Righting America at the Creation Museum

Susan L. Trollinger is an associate professor of English at the University of Dayton. She is the author of Selling the Amish: The Tourism of NostalgiaWilliam Vance Trollinger, Jr., is a professor of history at the University of Dayton. He is the author of God’s Empire: William Bell Riley and Midwestern Fundamentalism. Their latest book, Righting America at the Creation Museum is available now. You can read the Los Angeles Times review of their book here.

Why would anyone devote years of research and an entire book to the Creation Museum?

We know this is a reasonable question. In fact, it is a question that we have asked ourselves on a number of occasions, particularly while sitting in a Cincinnati restaurant at the end of a day immersed in a place that claims that the universe was created less than ten thousand years ago, that humans and dinosaurs walked the earth together (perhaps as late as the nineteenth century), that a global flood less than five thousand years ago accounts for the geological strata and the fossil record, and that – after this flood – a pair of tortoises paddled more than 14, 000 miles from the Galapagos Islands across the Pacific and Indian Oceans to the Seychelles Islands off the eastern coast of Africa.

Why devote so much attention to a seemingly inexplicable and bizarre cultural site? The short answer is that many Americans do not find the museum to be bizarre at all.

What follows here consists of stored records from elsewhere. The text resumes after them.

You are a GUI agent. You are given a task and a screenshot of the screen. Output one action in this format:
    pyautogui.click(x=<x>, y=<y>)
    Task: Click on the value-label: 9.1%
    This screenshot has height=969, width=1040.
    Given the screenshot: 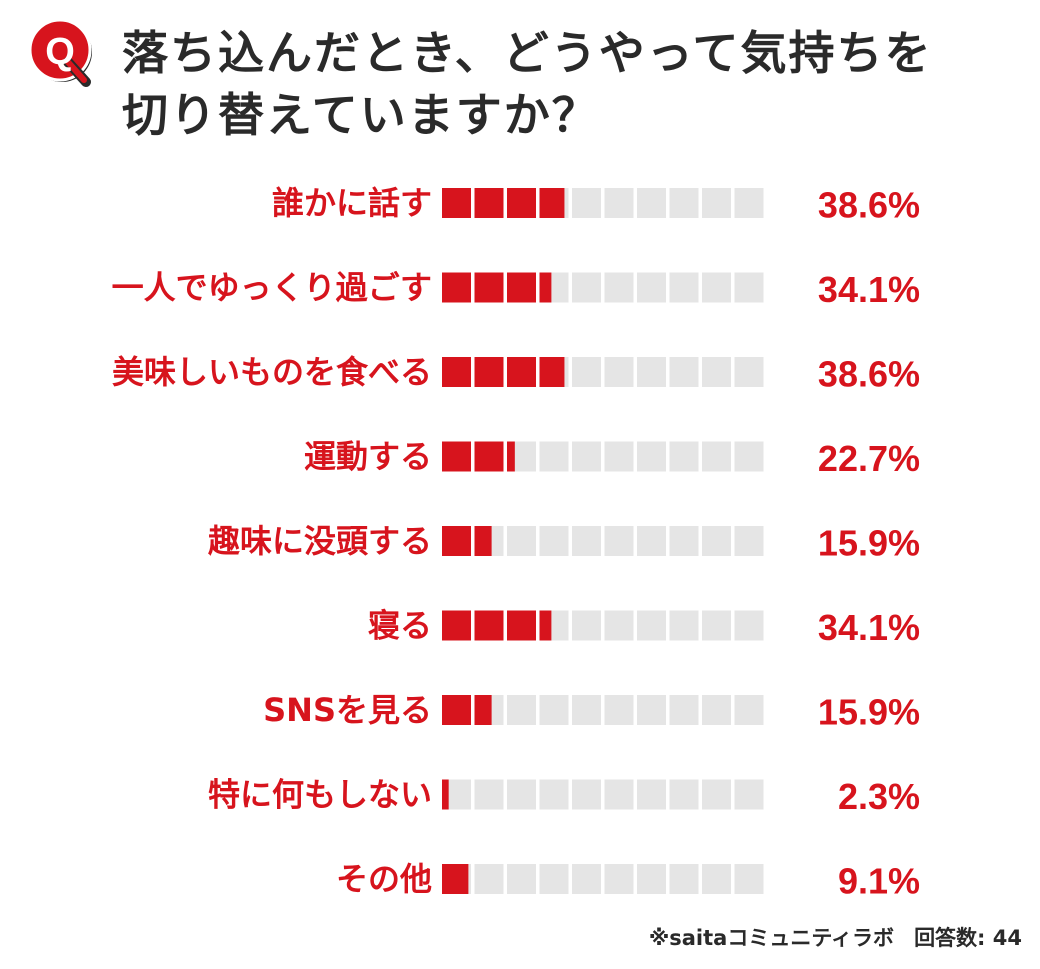 What is the action you would take?
    pyautogui.click(x=879, y=882)
    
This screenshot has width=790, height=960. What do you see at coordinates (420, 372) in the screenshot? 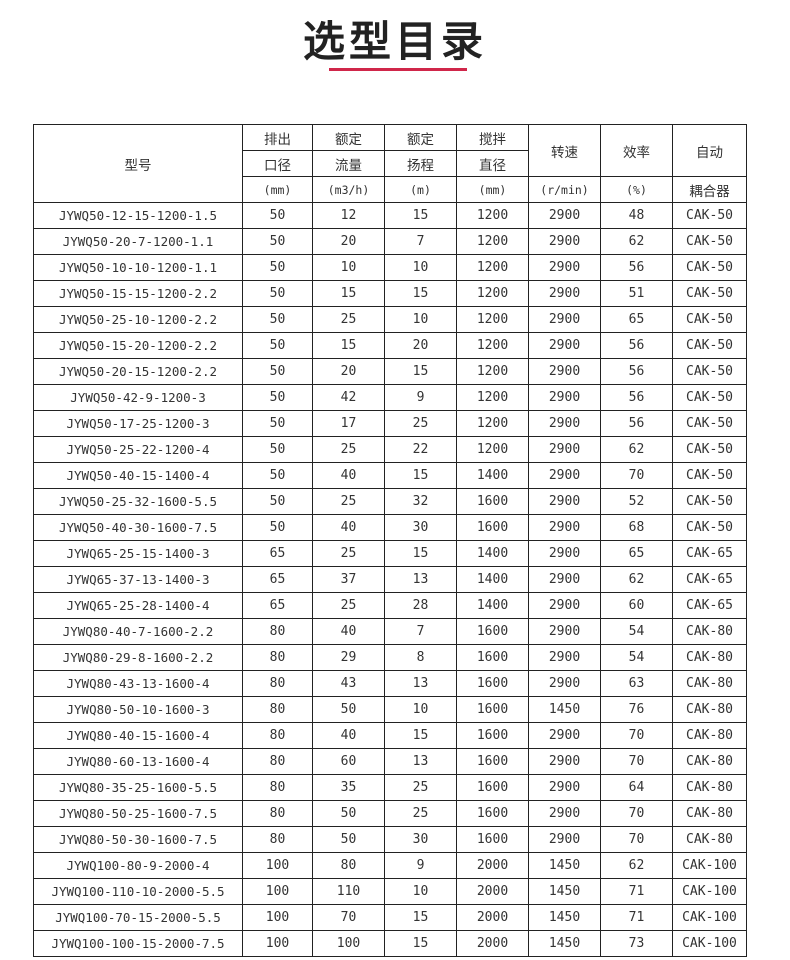
I see `cell-head: 15` at bounding box center [420, 372].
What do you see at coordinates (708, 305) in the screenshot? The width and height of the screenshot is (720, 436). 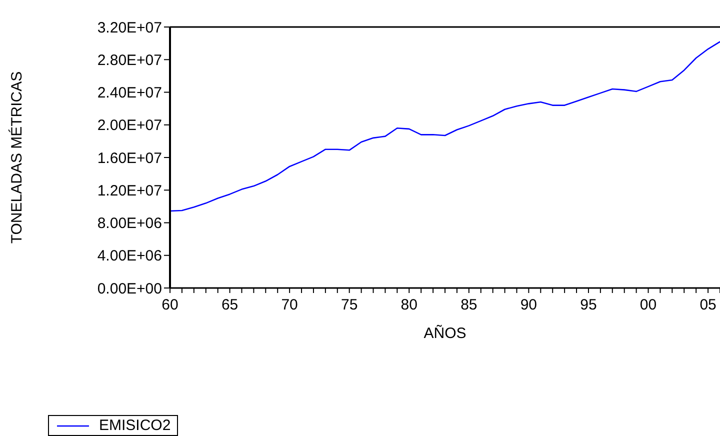 I see `x-tick-label: 05` at bounding box center [708, 305].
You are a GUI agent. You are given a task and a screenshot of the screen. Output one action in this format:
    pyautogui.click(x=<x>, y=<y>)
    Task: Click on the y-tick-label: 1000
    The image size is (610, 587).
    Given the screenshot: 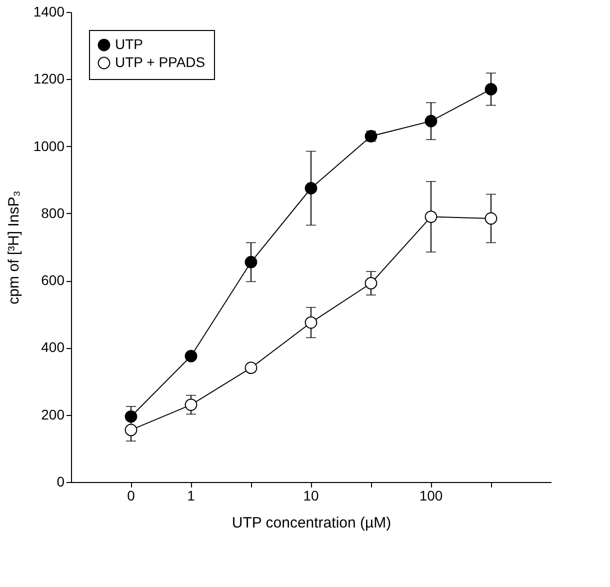 What is the action you would take?
    pyautogui.click(x=49, y=146)
    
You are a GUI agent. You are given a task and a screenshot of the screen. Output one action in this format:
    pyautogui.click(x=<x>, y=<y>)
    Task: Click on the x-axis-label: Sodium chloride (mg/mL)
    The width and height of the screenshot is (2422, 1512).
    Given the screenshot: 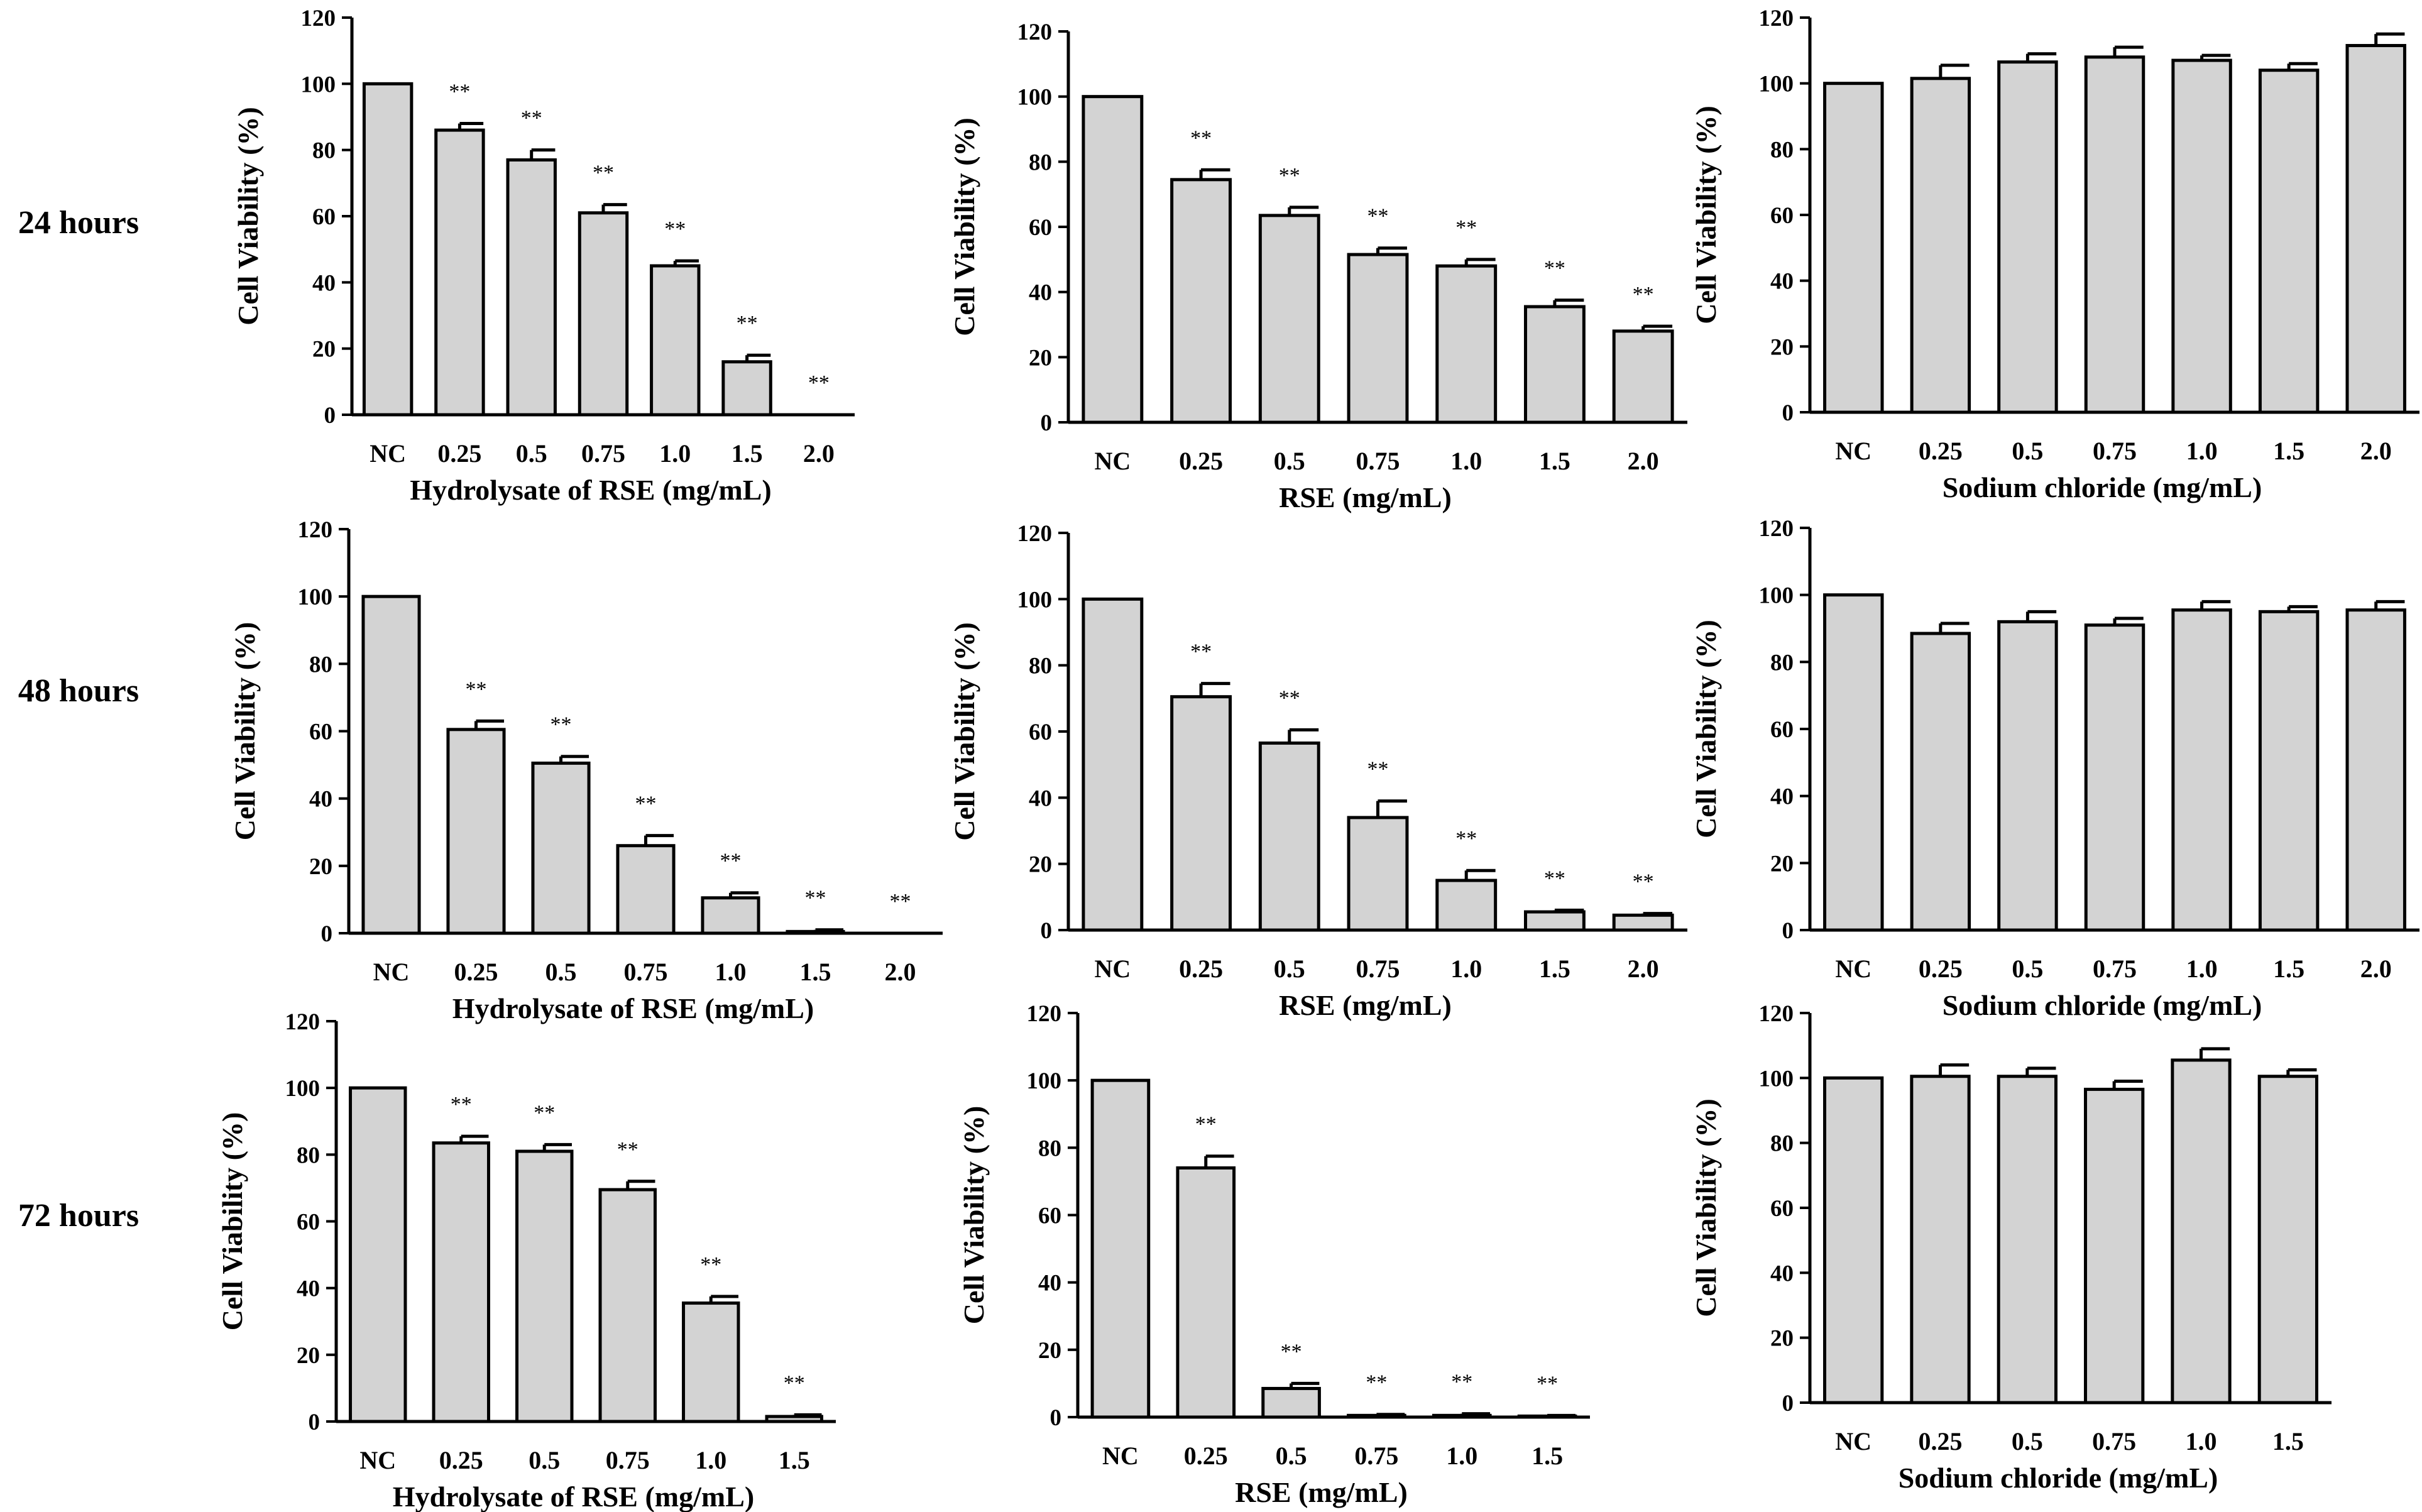 What is the action you would take?
    pyautogui.click(x=2058, y=1478)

Millions of Americans have visited the museum; millions more will most likely visit the museum’s companion site, the gigantic replica of Noah’s Ark set to open on July 7, 2016. While some of these visitors to the museum and (soon) to the Ark do so to gawk and mock, many or most find and will find what is being presented to be quite compelling.

As we argue in Righting America at the Creation Museum, to see the Creation Museum, Ark Encounter, and their sponsoring organization, Answers in Genesis (AiG) as “wacky but essentially irrelevant outpost[s] on the far outskirts of American life is a huge mistake” (2). Despite the fact that many folks wish it were otherwise, AiG and its tourist destinations lie squarely in the American cultural, religious, and political mainstream (albeit the right side of that mainstream).

Given this, our goal for Righting America was straightforward. We wanted to understand and explain the Creation Museum’s message, how the museum conveys this message, and – ultimately – what all this means for America.

At the most basic level this meant visiting the museum seven times between 2008 and 2015, in the process taking extensive notes and photographs. Thanks to this time-consuming close reading of the museum, we were able to filter out some of the museum’s overwhelming aural and visual clutter to see what is there “beneath” the constant voiceovers and the flood (a pun that is just too inviting!) of textual bits.

The results? To put it most succinctly, and contrary to what one might expect, there is not much science (even science as they define it) and not much Bible. Instead, there is a lot of Christian Right politics devoted to fighting the culture wars, a Christian Right politics bolstered by a persistent message of damnation for those who are not with them on the Right side of history. More than anything else, and as we observe in Righting America, the Creation Museum, the Ark Encounter, and Answers in Genesis are in the business “of preparing and arming crusaders for the ongoing culture war that polarizes and poisons U.S. religion and politics” (15).